** Data for this task follows **

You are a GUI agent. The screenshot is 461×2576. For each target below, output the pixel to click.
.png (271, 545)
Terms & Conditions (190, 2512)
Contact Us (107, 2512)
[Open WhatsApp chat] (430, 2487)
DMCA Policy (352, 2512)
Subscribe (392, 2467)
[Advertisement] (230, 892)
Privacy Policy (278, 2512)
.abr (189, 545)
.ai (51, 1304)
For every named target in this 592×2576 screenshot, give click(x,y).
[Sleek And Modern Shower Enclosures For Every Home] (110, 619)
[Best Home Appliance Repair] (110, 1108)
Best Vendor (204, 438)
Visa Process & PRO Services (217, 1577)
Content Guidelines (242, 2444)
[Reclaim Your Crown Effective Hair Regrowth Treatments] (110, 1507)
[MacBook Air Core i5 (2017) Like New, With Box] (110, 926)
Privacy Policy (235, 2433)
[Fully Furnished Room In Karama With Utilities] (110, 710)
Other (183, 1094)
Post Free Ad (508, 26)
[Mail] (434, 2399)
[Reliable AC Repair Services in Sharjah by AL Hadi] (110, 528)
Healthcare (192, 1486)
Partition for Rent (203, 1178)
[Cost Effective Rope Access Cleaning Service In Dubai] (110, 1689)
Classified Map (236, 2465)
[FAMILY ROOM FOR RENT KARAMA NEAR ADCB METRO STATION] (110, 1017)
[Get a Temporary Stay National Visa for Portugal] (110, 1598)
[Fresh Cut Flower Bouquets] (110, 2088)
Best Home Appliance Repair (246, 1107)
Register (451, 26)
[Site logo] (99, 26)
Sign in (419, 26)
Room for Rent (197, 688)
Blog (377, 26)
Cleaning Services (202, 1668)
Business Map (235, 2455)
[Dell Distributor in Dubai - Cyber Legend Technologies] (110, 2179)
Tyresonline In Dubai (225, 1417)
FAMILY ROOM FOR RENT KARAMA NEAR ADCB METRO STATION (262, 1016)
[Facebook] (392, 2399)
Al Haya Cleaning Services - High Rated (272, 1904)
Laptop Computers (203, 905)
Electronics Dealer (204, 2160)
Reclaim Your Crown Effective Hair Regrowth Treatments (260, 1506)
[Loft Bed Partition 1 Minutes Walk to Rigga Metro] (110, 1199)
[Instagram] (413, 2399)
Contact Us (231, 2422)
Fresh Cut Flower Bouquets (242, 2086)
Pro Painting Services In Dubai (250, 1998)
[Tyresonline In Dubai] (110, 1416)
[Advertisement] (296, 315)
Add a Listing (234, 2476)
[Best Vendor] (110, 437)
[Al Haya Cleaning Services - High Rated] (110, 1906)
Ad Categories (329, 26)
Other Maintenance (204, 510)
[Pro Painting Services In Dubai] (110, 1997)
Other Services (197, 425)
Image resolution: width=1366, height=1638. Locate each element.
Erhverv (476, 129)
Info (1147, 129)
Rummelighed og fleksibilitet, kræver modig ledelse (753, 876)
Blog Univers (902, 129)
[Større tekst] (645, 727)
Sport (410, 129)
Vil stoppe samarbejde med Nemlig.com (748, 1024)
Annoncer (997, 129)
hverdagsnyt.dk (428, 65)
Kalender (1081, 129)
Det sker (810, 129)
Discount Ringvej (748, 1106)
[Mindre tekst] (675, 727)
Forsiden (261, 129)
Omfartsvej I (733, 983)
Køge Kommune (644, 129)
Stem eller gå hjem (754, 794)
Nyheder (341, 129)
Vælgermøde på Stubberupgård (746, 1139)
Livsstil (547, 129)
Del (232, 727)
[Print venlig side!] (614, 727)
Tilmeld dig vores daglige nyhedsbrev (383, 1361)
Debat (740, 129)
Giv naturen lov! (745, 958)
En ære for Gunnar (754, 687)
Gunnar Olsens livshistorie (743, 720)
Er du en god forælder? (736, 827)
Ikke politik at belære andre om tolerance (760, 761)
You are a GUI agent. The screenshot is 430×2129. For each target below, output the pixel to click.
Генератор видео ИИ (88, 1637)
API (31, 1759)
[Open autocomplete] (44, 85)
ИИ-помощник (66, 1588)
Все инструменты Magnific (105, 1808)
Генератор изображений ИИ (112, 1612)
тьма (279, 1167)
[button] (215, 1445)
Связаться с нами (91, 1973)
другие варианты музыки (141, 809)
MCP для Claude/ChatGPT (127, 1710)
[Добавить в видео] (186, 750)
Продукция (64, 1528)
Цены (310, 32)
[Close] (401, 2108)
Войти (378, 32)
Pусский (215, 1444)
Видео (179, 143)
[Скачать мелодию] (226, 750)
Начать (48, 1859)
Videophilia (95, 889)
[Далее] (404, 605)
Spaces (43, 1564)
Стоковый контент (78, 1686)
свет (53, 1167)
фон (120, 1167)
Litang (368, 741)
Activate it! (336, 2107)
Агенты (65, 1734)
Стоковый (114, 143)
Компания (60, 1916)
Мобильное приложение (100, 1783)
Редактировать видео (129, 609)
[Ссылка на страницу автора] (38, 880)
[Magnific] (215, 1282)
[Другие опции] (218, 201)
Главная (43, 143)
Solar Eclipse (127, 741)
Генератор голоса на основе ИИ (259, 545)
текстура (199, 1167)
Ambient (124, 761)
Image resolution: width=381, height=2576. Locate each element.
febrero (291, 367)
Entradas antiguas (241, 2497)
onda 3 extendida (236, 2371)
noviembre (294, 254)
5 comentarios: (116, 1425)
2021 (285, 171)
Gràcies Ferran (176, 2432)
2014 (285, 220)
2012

** End of Data for this task **

▸ Exercise directions:
In the material above, locate the line containing "Начать (48, 1859)" and the line containing "Ambient (124, 761)". Transcribe exactly those two lines and every line between them, and nothing more.

▸ Reply:
Начать (48, 1859)
Videophilia (95, 889)
[Далее] (404, 605)
Spaces (43, 1564)
Стоковый контент (78, 1686)
свет (53, 1167)
фон (120, 1167)
Litang (368, 741)
Activate it! (336, 2107)
Агенты (65, 1734)
Стоковый (114, 143)
Компания (60, 1916)
Мобильное приложение (100, 1783)
Редактировать видео (129, 609)
[Ссылка на страницу автора] (38, 880)
[Magnific] (215, 1282)
[Другие опции] (218, 201)
Главная (43, 143)
Solar Eclipse (127, 741)
Генератор голоса на основе ИИ (259, 545)
текстура (199, 1167)
Ambient (124, 761)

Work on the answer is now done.